---- Records supplied

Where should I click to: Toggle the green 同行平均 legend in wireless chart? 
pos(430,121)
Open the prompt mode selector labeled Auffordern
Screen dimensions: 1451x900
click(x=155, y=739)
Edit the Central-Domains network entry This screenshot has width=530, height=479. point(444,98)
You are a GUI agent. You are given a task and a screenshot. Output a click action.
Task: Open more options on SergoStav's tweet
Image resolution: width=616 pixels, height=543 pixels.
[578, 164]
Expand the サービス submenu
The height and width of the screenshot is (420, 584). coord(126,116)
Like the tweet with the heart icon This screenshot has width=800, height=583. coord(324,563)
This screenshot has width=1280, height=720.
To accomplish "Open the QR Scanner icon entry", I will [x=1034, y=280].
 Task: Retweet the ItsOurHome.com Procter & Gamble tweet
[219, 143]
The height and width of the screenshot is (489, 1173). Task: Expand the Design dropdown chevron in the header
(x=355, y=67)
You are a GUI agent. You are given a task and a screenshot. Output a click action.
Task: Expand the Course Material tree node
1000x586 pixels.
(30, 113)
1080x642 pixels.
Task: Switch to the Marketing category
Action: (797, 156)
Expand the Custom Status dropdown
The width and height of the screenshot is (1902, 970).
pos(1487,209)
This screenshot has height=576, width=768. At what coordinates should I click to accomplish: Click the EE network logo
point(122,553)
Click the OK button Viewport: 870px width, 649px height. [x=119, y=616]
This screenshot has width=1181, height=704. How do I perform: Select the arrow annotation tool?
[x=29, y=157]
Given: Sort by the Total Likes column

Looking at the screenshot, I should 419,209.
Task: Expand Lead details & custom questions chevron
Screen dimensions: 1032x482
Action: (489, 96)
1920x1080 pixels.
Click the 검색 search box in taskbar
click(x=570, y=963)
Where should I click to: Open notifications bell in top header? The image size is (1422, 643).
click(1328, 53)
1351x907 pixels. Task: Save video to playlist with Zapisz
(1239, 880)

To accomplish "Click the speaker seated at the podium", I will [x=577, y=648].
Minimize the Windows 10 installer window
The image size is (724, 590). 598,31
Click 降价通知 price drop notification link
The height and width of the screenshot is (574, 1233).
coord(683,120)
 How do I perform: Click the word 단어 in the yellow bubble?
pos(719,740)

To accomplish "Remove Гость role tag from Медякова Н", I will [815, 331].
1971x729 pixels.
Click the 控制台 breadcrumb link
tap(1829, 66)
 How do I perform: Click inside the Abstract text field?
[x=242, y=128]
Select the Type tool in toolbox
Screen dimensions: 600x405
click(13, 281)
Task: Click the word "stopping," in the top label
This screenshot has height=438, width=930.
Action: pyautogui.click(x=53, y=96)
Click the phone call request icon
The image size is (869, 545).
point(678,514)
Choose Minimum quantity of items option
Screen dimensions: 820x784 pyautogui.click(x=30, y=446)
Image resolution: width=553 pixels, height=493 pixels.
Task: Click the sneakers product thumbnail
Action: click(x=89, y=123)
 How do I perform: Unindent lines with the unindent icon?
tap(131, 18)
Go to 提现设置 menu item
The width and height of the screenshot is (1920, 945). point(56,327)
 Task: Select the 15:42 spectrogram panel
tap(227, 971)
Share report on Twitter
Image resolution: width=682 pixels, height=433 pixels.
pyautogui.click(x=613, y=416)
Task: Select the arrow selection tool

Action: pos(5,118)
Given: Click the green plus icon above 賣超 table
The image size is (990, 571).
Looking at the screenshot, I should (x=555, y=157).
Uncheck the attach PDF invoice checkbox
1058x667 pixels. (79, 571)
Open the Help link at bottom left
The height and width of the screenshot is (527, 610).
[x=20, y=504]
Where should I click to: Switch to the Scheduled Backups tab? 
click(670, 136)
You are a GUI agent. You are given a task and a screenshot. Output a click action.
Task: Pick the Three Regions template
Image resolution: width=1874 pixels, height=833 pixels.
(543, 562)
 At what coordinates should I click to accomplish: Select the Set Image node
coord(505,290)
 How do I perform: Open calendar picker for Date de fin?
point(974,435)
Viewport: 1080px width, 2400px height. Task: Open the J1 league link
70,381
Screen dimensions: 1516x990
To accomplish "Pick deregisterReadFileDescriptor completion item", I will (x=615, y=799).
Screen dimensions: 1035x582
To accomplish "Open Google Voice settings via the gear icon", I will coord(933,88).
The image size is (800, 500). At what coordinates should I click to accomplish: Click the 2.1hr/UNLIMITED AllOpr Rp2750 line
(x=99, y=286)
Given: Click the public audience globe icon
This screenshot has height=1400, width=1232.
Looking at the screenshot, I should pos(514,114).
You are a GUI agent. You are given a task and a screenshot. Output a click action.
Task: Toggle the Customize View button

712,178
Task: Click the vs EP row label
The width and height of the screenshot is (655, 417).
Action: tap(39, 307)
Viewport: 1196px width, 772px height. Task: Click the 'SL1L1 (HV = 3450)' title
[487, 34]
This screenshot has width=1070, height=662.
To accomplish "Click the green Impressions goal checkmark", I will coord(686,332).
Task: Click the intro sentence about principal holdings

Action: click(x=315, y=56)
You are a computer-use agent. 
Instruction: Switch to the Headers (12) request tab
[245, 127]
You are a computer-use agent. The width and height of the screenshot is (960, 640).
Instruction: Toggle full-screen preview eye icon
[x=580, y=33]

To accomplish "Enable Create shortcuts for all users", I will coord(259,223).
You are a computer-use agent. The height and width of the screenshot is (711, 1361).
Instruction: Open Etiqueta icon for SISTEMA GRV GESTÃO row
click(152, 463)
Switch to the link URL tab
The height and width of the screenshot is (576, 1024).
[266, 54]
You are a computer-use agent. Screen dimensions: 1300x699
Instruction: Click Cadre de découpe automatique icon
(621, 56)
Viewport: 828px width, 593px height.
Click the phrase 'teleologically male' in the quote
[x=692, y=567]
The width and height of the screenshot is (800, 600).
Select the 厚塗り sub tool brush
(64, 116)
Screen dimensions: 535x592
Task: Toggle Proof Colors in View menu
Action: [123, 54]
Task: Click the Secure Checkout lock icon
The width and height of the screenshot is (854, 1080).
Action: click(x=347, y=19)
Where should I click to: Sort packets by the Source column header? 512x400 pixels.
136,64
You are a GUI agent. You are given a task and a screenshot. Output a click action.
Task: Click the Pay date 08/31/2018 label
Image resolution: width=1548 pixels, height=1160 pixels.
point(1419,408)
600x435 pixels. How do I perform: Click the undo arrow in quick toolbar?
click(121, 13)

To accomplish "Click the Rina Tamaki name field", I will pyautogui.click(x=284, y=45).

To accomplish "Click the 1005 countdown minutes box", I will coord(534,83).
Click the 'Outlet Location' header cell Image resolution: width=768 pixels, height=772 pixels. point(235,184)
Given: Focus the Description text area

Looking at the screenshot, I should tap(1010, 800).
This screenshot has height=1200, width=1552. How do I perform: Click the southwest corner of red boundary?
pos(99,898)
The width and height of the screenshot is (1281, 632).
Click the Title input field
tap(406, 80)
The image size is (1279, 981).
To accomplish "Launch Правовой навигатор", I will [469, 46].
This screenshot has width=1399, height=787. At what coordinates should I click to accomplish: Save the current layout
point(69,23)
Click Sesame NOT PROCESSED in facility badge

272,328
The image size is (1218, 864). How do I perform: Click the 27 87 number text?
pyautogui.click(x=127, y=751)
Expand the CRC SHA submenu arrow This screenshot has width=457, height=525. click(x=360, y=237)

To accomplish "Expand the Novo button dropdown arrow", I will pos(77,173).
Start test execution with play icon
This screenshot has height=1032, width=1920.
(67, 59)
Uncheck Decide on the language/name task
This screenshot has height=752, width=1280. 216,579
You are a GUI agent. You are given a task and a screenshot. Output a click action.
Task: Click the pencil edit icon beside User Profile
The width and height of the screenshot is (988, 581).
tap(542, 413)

--------

> [Your goal] Start to finish, output the whole listing exactly.

> [Response area]
Where should I click to: Toggle the green 同行平均 legend in wireless chart? 
pos(430,121)
Open the prompt mode selector labeled Auffordern
Screen dimensions: 1451x900
click(x=155, y=739)
Edit the Central-Domains network entry This screenshot has width=530, height=479. point(444,98)
You are a GUI agent. You are given a task and a screenshot. Output a click action.
Task: Open more options on SergoStav's tweet
Image resolution: width=616 pixels, height=543 pixels.
[578, 164]
Expand the サービス submenu
The height and width of the screenshot is (420, 584). coord(126,116)
Like the tweet with the heart icon This screenshot has width=800, height=583. coord(324,563)
This screenshot has width=1280, height=720.
To accomplish "Open the QR Scanner icon entry", I will [x=1034, y=280].
 Task: Retweet the ItsOurHome.com Procter & Gamble tweet
[219, 143]
The height and width of the screenshot is (489, 1173). Task: Expand the Design dropdown chevron in the header
(x=355, y=67)
You are a GUI agent. You are given a task and a screenshot. Output a click action.
Task: Expand the Course Material tree node
1000x586 pixels.
(30, 113)
1080x642 pixels.
Task: Switch to the Marketing category
Action: (797, 156)
Expand the Custom Status dropdown
The width and height of the screenshot is (1902, 970).
pos(1487,209)
This screenshot has height=576, width=768. At what coordinates should I click to accomplish: Click the EE network logo
point(122,553)
Click the OK button Viewport: 870px width, 649px height. [x=119, y=616]
This screenshot has width=1181, height=704. How do I perform: Select the arrow annotation tool?
[x=29, y=157]
Given: Sort by the Total Likes column

Looking at the screenshot, I should 419,209.
Task: Expand Lead details & custom questions chevron
Screen dimensions: 1032x482
Action: (489, 96)
1920x1080 pixels.
Click the 검색 search box in taskbar
click(x=570, y=963)
Where should I click to: Open notifications bell in top header? The image size is (1422, 643).
click(1328, 53)
1351x907 pixels. Task: Save video to playlist with Zapisz
(1239, 880)

To accomplish "Click the speaker seated at the podium", I will [x=577, y=648].
Minimize the Windows 10 installer window
The image size is (724, 590). 598,31
Click 降价通知 price drop notification link
The height and width of the screenshot is (574, 1233).
coord(683,120)
 How do I perform: Click the word 단어 in the yellow bubble?
pos(719,740)

To accomplish "Remove Гость role tag from Медякова Н", I will [815, 331].
1971x729 pixels.
Click the 控制台 breadcrumb link
tap(1829, 66)
 How do I perform: Click inside the Abstract text field?
[x=242, y=128]
Select the Type tool in toolbox
Screen dimensions: 600x405
click(13, 281)
Task: Click the word "stopping," in the top label
This screenshot has height=438, width=930.
Action: pyautogui.click(x=53, y=96)
Click the phone call request icon
The image size is (869, 545).
point(678,514)
Choose Minimum quantity of items option
Screen dimensions: 820x784 pyautogui.click(x=30, y=446)
Image resolution: width=553 pixels, height=493 pixels.
Task: Click the sneakers product thumbnail
Action: click(x=89, y=123)
 How do I perform: Unindent lines with the unindent icon?
tap(131, 18)
Go to 提现设置 menu item
The width and height of the screenshot is (1920, 945). point(56,327)
 Task: Select the 15:42 spectrogram panel
tap(227, 971)
Share report on Twitter
Image resolution: width=682 pixels, height=433 pixels.
pyautogui.click(x=613, y=416)
Task: Select the arrow selection tool

Action: pos(5,118)
Given: Click the green plus icon above 賣超 table
The image size is (990, 571).
Looking at the screenshot, I should (x=555, y=157).
Uncheck the attach PDF invoice checkbox
1058x667 pixels. (79, 571)
Open the Help link at bottom left
The height and width of the screenshot is (527, 610).
[x=20, y=504]
Where should I click to: Switch to the Scheduled Backups tab? 
click(670, 136)
You are a GUI agent. You are given a task and a screenshot. Output a click action.
Task: Pick the Three Regions template
Image resolution: width=1874 pixels, height=833 pixels.
(543, 562)
 At what coordinates should I click to accomplish: Select the Set Image node
coord(505,290)
 How do I perform: Open calendar picker for Date de fin?
point(974,435)
Viewport: 1080px width, 2400px height. Task: Open the J1 league link
70,381
Screen dimensions: 1516x990
To accomplish "Pick deregisterReadFileDescriptor completion item", I will (x=615, y=799).
Screen dimensions: 1035x582
To accomplish "Open Google Voice settings via the gear icon", I will coord(933,88).
The image size is (800, 500). At what coordinates should I click to accomplish: Click the 2.1hr/UNLIMITED AllOpr Rp2750 line
(x=99, y=286)
Given: Click the public audience globe icon
This screenshot has height=1400, width=1232.
Looking at the screenshot, I should pos(514,114).
You are a GUI agent. You are given a task and a screenshot. Output a click action.
Task: Toggle the Customize View button

712,178
Task: Click the vs EP row label
The width and height of the screenshot is (655, 417).
Action: tap(39, 307)
Viewport: 1196px width, 772px height. Task: Click the 'SL1L1 (HV = 3450)' title
[487, 34]
This screenshot has width=1070, height=662.
To accomplish "Click the green Impressions goal checkmark", I will coord(686,332).
Task: Click the intro sentence about principal holdings

Action: click(x=315, y=56)
You are a computer-use agent. 
Instruction: Switch to the Headers (12) request tab
[245, 127]
You are a computer-use agent. The width and height of the screenshot is (960, 640).
Instruction: Toggle full-screen preview eye icon
[x=580, y=33]

To accomplish "Enable Create shortcuts for all users", I will coord(259,223).
You are a computer-use agent. The height and width of the screenshot is (711, 1361).
Instruction: Open Etiqueta icon for SISTEMA GRV GESTÃO row
click(152, 463)
Switch to the link URL tab
The height and width of the screenshot is (576, 1024).
[266, 54]
You are a computer-use agent. Screen dimensions: 1300x699
Instruction: Click Cadre de découpe automatique icon
(621, 56)
Viewport: 828px width, 593px height.
Click the phrase 'teleologically male' in the quote
[x=692, y=567]
The width and height of the screenshot is (800, 600).
Select the 厚塗り sub tool brush
(64, 116)
Screen dimensions: 535x592
Task: Toggle Proof Colors in View menu
Action: [123, 54]
Task: Click the Secure Checkout lock icon
The width and height of the screenshot is (854, 1080).
Action: click(x=347, y=19)
Where should I click to: Sort packets by the Source column header? 512x400 pixels.
136,64
You are a GUI agent. You are given a task and a screenshot. Output a click action.
Task: Click the Pay date 08/31/2018 label
Image resolution: width=1548 pixels, height=1160 pixels.
point(1419,408)
600x435 pixels. How do I perform: Click the undo arrow in quick toolbar?
click(121, 13)

To accomplish "Click the Rina Tamaki name field", I will pyautogui.click(x=284, y=45).

To accomplish "Click the 1005 countdown minutes box", I will coord(534,83).
Click the 'Outlet Location' header cell Image resolution: width=768 pixels, height=772 pixels. point(235,184)
Given: Focus the Description text area

Looking at the screenshot, I should tap(1010, 800).
This screenshot has height=1200, width=1552. How do I perform: Click the southwest corner of red boundary?
pos(99,898)
The width and height of the screenshot is (1281, 632).
Click the Title input field
tap(406, 80)
The image size is (1279, 981).
To accomplish "Launch Правовой навигатор", I will [469, 46].
This screenshot has width=1399, height=787. At what coordinates should I click to accomplish: Save the current layout
point(69,23)
Click Sesame NOT PROCESSED in facility badge

272,328
The image size is (1218, 864). How do I perform: Click the 27 87 number text?
pyautogui.click(x=127, y=751)
Expand the CRC SHA submenu arrow This screenshot has width=457, height=525. click(x=360, y=237)

To accomplish "Expand the Novo button dropdown arrow", I will pos(77,173).
Start test execution with play icon
This screenshot has height=1032, width=1920.
(67, 59)
Uncheck Decide on the language/name task
This screenshot has height=752, width=1280. 216,579
You are a GUI agent. You are given a task and a screenshot. Output a click action.
Task: Click the pencil edit icon beside User Profile
The width and height of the screenshot is (988, 581).
tap(542, 413)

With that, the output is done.